Public Comments on the Alaska Reads Act

Concern: District Reading Improvement Program   

The text of the Alaska Reads Act includes a regulation that the Department of Education and Early Development should revisit considering data that suggests that the statewide literacy screener may not achieve its purpose: identifying students struggling to read and beginning intensive intervention as early as possible. The research shows that students who fail to read by age nine struggle in fourth-grade coursework and often never catch up to their peers, which makes identifying and beginning intervention quickly all the more urgent. 

4 AAC 06.400 (b) states that “each school district shall assess all students in kindergarten through grade three each fall using the statewide screening tool as provided in AS 14.30.760.” Screening all K-3 students for reading deficiency in the fall of each year is good practice, as it is likely to identify students who had a reading deficiency at the end of the previous school year or lost progress during summer breaks. Students identified with a reading deficiency in the fall are given intensive reading interventions as required under 4 AAC 06.405 and must take winter and spring screenings to assess progress and measure growth.

- Material supplied:
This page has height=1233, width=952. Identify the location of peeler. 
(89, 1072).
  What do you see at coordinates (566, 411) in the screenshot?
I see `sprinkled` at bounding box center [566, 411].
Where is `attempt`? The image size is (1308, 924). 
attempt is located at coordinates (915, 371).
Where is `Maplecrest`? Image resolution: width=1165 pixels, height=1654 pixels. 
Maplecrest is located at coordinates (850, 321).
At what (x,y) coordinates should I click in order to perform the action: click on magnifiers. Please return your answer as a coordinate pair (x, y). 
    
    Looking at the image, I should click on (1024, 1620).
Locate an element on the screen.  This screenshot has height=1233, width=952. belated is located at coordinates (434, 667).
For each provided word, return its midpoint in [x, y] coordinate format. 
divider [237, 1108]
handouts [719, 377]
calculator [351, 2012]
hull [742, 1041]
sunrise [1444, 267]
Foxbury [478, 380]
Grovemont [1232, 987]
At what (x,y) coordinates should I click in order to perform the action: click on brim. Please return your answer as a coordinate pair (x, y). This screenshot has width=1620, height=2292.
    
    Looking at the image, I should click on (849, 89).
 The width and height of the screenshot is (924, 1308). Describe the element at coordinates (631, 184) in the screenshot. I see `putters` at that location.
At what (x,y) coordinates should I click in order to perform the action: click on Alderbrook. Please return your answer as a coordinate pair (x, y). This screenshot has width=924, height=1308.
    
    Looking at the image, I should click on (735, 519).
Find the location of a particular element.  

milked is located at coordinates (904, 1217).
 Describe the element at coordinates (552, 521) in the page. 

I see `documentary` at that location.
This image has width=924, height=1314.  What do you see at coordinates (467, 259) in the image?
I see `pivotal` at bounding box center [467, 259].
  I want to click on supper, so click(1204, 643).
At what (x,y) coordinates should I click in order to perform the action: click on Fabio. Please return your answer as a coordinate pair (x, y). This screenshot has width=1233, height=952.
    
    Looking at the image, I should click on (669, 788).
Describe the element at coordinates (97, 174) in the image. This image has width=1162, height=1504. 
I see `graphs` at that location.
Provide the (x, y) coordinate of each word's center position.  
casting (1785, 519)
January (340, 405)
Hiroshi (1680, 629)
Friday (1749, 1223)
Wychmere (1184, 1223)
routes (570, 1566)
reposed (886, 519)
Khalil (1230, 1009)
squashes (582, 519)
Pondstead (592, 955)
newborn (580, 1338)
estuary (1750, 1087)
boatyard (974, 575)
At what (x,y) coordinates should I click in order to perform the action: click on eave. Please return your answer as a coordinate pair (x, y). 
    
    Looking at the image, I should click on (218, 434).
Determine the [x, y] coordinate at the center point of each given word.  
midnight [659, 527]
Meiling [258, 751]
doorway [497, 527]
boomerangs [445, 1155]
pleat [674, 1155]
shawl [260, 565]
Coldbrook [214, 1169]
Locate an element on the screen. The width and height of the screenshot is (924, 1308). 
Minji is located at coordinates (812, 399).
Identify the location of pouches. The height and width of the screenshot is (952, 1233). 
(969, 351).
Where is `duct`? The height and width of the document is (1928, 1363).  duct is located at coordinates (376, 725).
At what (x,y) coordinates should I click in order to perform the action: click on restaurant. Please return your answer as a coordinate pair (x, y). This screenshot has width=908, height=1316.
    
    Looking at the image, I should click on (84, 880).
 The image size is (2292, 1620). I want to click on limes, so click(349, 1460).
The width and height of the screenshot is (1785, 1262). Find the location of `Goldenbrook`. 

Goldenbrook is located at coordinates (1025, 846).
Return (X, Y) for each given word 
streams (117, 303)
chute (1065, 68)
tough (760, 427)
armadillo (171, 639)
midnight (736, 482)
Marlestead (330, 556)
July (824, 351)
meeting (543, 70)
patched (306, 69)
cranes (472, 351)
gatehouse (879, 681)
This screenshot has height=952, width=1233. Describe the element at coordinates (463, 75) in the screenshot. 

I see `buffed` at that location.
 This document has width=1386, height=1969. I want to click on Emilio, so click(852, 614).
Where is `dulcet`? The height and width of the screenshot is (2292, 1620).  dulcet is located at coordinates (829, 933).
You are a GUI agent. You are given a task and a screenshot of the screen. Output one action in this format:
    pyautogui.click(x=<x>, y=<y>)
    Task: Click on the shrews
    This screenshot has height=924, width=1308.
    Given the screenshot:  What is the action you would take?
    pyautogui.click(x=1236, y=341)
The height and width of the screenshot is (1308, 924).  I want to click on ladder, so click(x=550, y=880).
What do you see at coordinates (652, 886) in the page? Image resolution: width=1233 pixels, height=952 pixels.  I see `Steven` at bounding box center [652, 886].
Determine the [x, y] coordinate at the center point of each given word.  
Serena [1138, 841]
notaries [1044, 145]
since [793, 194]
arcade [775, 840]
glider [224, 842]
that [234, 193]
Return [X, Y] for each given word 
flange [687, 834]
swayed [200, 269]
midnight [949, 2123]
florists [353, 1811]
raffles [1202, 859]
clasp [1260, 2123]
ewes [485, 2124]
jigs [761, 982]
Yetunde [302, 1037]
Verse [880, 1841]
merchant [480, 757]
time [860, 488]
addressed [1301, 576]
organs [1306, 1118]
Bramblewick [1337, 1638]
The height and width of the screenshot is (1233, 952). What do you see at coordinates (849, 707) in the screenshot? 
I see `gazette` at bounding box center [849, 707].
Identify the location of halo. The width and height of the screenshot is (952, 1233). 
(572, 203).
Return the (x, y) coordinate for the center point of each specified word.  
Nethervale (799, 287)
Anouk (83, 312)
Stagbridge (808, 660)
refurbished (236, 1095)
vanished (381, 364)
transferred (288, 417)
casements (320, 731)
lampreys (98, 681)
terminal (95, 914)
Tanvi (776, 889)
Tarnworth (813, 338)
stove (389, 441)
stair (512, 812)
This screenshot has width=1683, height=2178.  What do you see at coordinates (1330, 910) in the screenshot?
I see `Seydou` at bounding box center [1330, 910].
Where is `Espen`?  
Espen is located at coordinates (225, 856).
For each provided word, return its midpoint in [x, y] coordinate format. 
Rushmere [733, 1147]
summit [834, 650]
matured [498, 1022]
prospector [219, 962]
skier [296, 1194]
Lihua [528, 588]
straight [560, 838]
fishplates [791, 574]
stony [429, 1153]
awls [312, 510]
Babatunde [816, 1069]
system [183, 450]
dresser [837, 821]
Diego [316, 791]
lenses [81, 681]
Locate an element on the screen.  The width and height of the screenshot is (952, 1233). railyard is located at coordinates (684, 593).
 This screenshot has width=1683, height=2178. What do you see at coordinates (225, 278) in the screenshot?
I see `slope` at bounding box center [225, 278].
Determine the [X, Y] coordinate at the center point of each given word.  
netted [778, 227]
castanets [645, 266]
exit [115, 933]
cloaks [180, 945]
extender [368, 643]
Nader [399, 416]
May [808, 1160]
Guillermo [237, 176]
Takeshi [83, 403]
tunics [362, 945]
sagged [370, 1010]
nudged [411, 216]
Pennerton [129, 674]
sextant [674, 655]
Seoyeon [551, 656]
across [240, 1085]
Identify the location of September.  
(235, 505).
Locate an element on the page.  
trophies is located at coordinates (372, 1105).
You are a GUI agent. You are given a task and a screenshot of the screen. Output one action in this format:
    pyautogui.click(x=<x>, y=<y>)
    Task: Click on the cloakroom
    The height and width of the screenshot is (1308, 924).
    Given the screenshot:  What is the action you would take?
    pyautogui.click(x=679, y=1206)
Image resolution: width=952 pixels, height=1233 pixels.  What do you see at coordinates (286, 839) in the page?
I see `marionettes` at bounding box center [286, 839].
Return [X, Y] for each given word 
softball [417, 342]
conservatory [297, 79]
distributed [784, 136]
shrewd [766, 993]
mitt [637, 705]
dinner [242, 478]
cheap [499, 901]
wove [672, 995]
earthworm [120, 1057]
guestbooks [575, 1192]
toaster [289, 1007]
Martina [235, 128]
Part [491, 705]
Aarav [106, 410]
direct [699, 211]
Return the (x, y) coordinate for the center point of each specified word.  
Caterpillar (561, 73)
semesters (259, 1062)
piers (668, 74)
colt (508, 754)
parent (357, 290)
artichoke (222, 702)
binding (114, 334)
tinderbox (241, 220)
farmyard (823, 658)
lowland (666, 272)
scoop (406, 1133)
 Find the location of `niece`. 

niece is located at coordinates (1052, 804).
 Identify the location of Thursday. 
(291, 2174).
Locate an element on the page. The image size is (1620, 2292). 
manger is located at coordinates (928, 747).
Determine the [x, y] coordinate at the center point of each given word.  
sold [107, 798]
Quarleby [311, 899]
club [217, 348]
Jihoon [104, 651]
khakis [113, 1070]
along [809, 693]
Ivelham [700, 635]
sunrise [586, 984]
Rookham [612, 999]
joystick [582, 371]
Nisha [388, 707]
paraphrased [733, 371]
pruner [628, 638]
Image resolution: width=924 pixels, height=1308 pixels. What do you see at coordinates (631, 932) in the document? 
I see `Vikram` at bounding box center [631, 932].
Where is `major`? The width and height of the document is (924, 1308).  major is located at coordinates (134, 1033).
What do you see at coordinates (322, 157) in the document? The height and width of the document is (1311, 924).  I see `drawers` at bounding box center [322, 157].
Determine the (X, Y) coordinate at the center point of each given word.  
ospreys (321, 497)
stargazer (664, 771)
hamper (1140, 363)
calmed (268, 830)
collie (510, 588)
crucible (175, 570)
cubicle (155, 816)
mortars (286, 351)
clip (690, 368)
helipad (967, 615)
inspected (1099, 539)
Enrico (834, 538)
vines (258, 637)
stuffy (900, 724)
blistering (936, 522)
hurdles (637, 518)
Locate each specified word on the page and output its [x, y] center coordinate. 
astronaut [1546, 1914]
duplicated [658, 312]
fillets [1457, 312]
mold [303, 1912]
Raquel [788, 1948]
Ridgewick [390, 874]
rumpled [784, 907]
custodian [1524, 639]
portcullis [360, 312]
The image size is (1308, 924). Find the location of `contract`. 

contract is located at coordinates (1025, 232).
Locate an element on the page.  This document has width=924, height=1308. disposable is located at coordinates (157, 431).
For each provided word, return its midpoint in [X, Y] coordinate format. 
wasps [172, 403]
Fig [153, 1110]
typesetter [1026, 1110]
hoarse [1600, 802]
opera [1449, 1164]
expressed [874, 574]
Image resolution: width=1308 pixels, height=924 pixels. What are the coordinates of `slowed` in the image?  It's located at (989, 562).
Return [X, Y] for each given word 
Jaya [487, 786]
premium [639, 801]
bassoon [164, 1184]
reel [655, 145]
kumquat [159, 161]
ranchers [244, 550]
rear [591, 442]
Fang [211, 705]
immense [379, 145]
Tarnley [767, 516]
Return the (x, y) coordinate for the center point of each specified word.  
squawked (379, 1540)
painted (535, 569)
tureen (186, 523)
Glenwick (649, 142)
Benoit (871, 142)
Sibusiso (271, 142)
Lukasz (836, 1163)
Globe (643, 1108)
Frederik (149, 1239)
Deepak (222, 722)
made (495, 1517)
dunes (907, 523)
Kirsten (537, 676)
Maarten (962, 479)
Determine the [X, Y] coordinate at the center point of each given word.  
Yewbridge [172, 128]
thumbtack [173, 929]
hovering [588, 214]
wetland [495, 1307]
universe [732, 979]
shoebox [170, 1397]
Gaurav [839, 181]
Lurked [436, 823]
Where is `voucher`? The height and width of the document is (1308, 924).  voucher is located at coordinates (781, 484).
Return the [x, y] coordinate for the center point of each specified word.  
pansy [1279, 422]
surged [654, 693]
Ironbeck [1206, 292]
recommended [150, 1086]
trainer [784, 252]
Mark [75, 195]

- Action item A:
In the public comment on the Alaska Reads Act, what must students identified with a reading deficiency in the fall take afterward?
- Action item B:
Write the next part of the public comment on the Alaska Reads Act, starting after its last sentence.

- Task answer A:
Winter and spring screenings to assess progress and measure growth.

- Task answer B:
However, 4 AAC 06.400 (b)(2) states that the initial fall assessment is also used to “identify students with sufficient reading skills, who are not required to take a winter or spring assessment.” This does not follow best practices established by states such as Mississippi and Florida, which have had astonishing success with their early literacy policies in part because they require screeners to be administered at least three times yearly. Florida requires screenings for K-2 students within “the first 30 instructional days of the school year (PM1), midyear (PM2), and within the last 30 days of the school year (PM3).” The Foundation for Excellence in Education, a national think-tank, notes that “Universal early literacy screeners should be administered three times per year with progress monitoring along the way for all K-3 students.” 

All K-3 students should be administered the early literacy screener in the winter and spring, not only students identified with reading deficiencies on the fall screener. Tracking growth and regression remain important for students who may pass the screener in the fall but regress with a reading deficiency in the winter or spring. Students who are identified at any point — whether at the beginning, the middle, or the end of the school year — deserve to receive intensive intervention under 4 AAC 06.405 as early as practical after they are identified as reading deficient. Further, reporting requirements under 4 AAC 06.400 (c) should include the scores of all three yearly administrations of the literacy screener, not just the fall screener.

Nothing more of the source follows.